SKT가 스타트업인가요? 보안담당자 뽑으면 다인가요?

인물 맹신 = 브랜드 맹신

SK텔레콤(SKT)의 보안 침해 사고는 단순한 기술적 실수 이상의 의미를 내포하고 있다. 국내 1위 통신사라는 위상에도 불구하고, 이번 사고는 해당 기업이 그간 얼마나 허술한 보안 체계로 운영되었으며, 안일한 보안 거버넌스를 유지해왔는지를 드러낸다. 이러한 실책은 이용자들에게 커다란 불신을 남기며, 기업의 본질적인 운영 철학과 원칙에 대한 의문까지 제기하게 만들었다.

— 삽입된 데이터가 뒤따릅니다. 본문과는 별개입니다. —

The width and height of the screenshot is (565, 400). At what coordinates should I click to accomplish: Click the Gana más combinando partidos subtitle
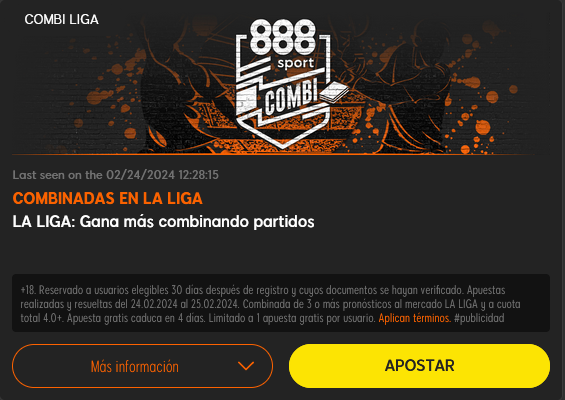[197, 222]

SKT가 글로벌 보안 전문가인 이종현 박사를 최고정보보호책임자(CISO)로 영입한 조치는 보안 역량을 외부의 상징적 인물에 의존함으로써 당장의 비판을 피하려는 전형적인 ‘인물 맹신’ 방식의 대응으로 비칠 수 있다. 물론 해당 인사의 경력은 신뢰할 만하지만, 이 조치가 체계적이고 근본적인 변화 없이 단순히 일회성 인사로 그칠 경우, 오히려 기업의 무능함만을 부각시키는 결과를 초래할 수 있다.

이러한 대처는 창업 스타트업계에서 늘상 깔고가는 방식이다.

이는 마치 스타트업이 보증할 수 있는 인프라나 실적이 부족할 때 외부 인사의 커리어로 정당성을 확보하려는 방식과 유사하지만, 대기업이라면 내부 인프라와 문화 자체로 보안 역량을 증명해야 하는 책임이 있다. SKT의 이번 대응은 그 기대를 충족시키지 못하고 있다는 점에서 실망스럽다.

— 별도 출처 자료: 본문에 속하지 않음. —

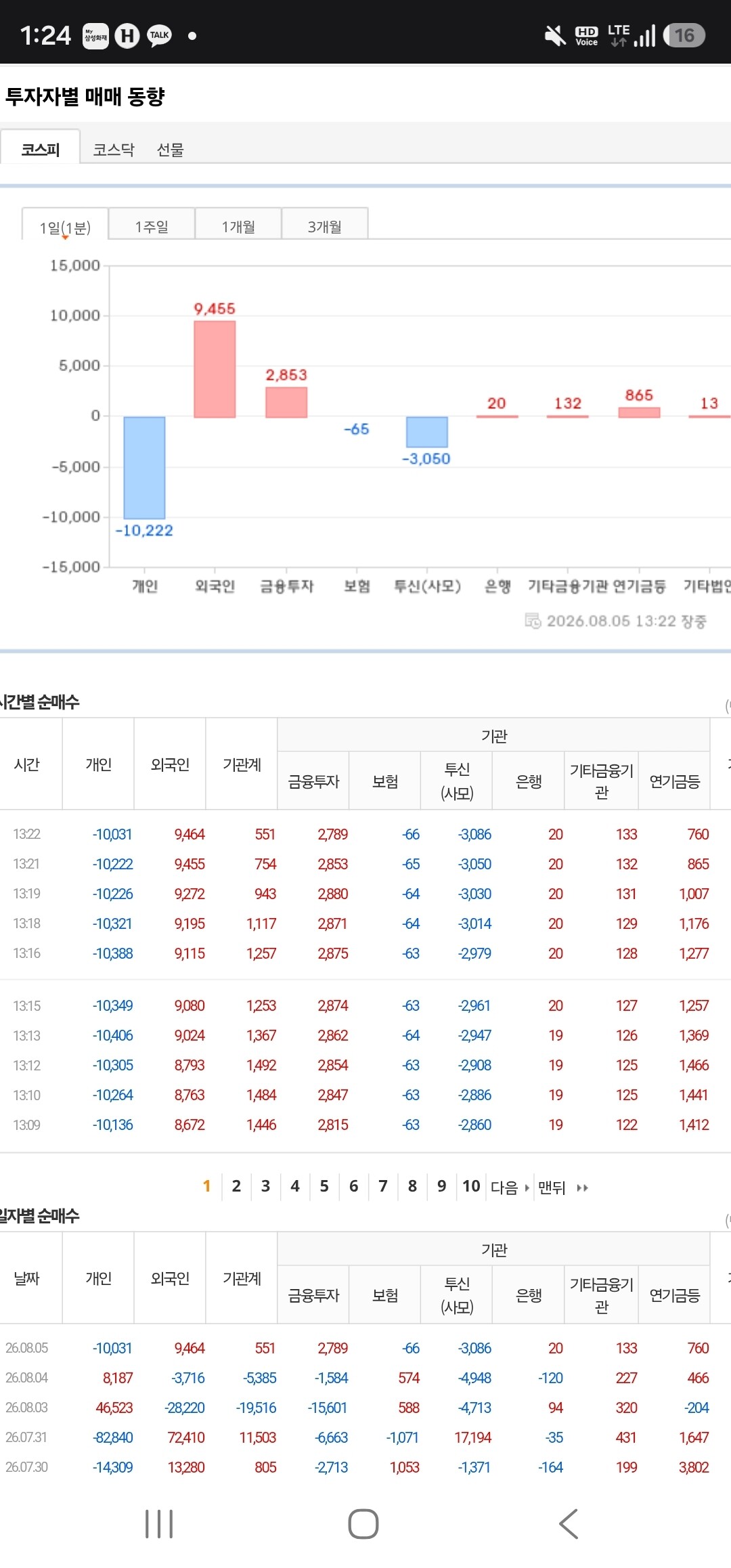Tap the KakaoTalk notification icon

pos(160,35)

특히 우리나라 대기업들의 보안 침해 사고 대처에는 비슷한 양상이 있었다. 해당 기업은 초기 침해 정황을 인지하고도 대응이 늦어 수백만 건의 고객 정보가 유출되었고, 어쩔 수 없이 외부에 노출되고 나서야 대처 방식은 관련 인사를 교체하며 사후 약방문식 대응을 하였다. 이 사건은 보안에 대한 안일한 인식이 기업의 신뢰 기반을 어떻게 무너뜨릴 수 있는지를 단적으로 보여준다.

보안은 단순히 방화벽을 세우고 백신을 설치하는 기술적 차원을 넘어서야 한다. 경영진이 보안 문제를 전략적 아젠다로 인식하고, CISO가 CEO 직속으로 실질적인 권한을 행사할 수 있어야 하며, 보안 인력의 역량 강화 및 체계적인 내부 훈련이 병행되어야 한다.

또한 정부 기관인 한국인터넷진흥원(KISA) 등과의 협력을 통해 보안 사고에 대한 조사와 대책을 투명하게 국민에게 설명하는 것이 필요하다. 이를 통해 기업의 진정성과 책임 의식을 입증하는 것만이 신뢰 회복의 출발점이 될 수 있다.

결국, 보안은 조직의 기술이 아니라 철학이다. SKT가 진정으로 고객과 사회로부터의 신뢰를 되찾기 위해선, 상징적인 인사의 영입을 넘어서 조직의 근간을 다시 점검하고 체계적으로 재정비해야 한다. 기업의 철학과 운영원칙에 부합하는 방식으로, 외부 협력과 내부 혁신을 병행해야만 한다. 이러한 전환 없이는 아무리 뛰어난 인재를 영입하더라도, 신뢰 회복은 요원할 것이다.

그리고 마지막으로 강조해야 할 점은, 보안 사고의 원인 규명과 대책 마련 절차는 반드시 신뢰할 수 있는 공공기관인 KISA와 같은 중립 기관을 통해 투명하게 공개되어야 한다는 점이다. 민간 기업의 자율 판단에만 맡길 경우, 선택적으로 정보를 공개하거나 근본적인 개선 없이 일시적인 조치에 그칠 가능성이 크다. 이러한 불확실성과 회피 가능성을 없애기 위해서라도, 공적 검증과 공개는 보안 사고 대응의 기본이자 필수 조건이다.